Tillyer was born in 1938 in Middlesbrough and studied at both Middlesbrough College of Art and later London’s Slade School of Fine Art. Tillyer has long refused to be pigeonholed by aesthetic categories and rejects traditional painterly methods, instead turning to wire mesh as his support and acrylic paint as his medium. Tillyer first used wire mesh in the late 1970s in the works Portrait, Head and Shoulders, and Portrait, Head and Shoulders (Lattice). The wire mesh provides space for paint to protrude through it, a technique which Tillyer compares to the movement of cheese through a grater.
Art historian John Yau celebrates the unconventionality of Tillyer’s work, comparing his still lifes with the classical Roman fresco Still Life with Peaches and Water Jar (c. 62-69 C.E.). Tillyer’s use of wire mesh extricates the still life from Western art history, as the industrial hardware redefines a traditional subject matter. Tillyer believes that there is energy in paint, which he describes as coming from nature, and is controlled by the grid of the wire mesh. Tillyer has investigated the grid motif since the 1960s, prior to his use of wire mesh as a support, and utilises its structural composition to oppose the fluid forms of his still lifes.
The Scalby Suite are a series of etchings that intertwine the grid with a collection of still life objects. In these works, the grid serves as far more than an ornament – it is integral to the composition and equal in significance to the still life. Each etching presented in the exhibition is individual, alternating in colour, orientation and opacity, yet the unifying structure of the grid places the series in conversation with Tillyer’s wider subject matter.

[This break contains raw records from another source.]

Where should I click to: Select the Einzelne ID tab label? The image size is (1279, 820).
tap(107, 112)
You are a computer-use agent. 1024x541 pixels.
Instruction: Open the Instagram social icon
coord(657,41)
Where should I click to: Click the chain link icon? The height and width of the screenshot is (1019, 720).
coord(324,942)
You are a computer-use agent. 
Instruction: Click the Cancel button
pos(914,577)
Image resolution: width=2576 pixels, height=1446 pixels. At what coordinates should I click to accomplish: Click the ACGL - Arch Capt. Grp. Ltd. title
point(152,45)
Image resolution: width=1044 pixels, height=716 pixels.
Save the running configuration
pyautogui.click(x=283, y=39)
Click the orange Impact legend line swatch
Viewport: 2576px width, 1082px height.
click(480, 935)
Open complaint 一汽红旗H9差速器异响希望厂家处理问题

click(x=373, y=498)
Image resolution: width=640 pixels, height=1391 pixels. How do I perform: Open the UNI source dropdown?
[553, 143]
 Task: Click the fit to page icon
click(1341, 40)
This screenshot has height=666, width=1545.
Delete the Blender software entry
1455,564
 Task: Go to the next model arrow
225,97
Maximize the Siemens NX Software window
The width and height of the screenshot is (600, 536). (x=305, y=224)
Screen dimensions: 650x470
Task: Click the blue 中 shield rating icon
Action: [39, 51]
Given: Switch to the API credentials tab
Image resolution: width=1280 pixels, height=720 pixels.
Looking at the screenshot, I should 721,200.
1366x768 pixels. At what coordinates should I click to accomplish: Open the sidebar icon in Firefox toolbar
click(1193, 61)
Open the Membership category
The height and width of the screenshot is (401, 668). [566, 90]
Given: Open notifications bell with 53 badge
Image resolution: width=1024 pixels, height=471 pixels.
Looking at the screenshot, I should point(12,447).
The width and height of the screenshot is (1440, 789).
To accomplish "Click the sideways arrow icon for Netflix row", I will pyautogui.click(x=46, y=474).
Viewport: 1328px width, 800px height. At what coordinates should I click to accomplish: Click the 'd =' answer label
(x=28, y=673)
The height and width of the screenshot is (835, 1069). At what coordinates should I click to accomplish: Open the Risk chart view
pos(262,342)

Study For a Constructed Painting, the third series in the exhibition, consists of a new collection of watercolours produced this year. The name of the series call attention to the sculptural quality of the Mulgrave Tensile Wire Works as the three-dimensionality is explored through the curved brushstrokes and grid formations, create a sculptural illusion. The bright, dynamic colours present in the series are pulled from those of Tillyer’s local landscape on the North Yorkshire Moors.
“So much has been done in painting… What could I add? I didn’t want to repeat what I was seeing, I wanted to come up with my own answers.” - William Tillyer, 2020.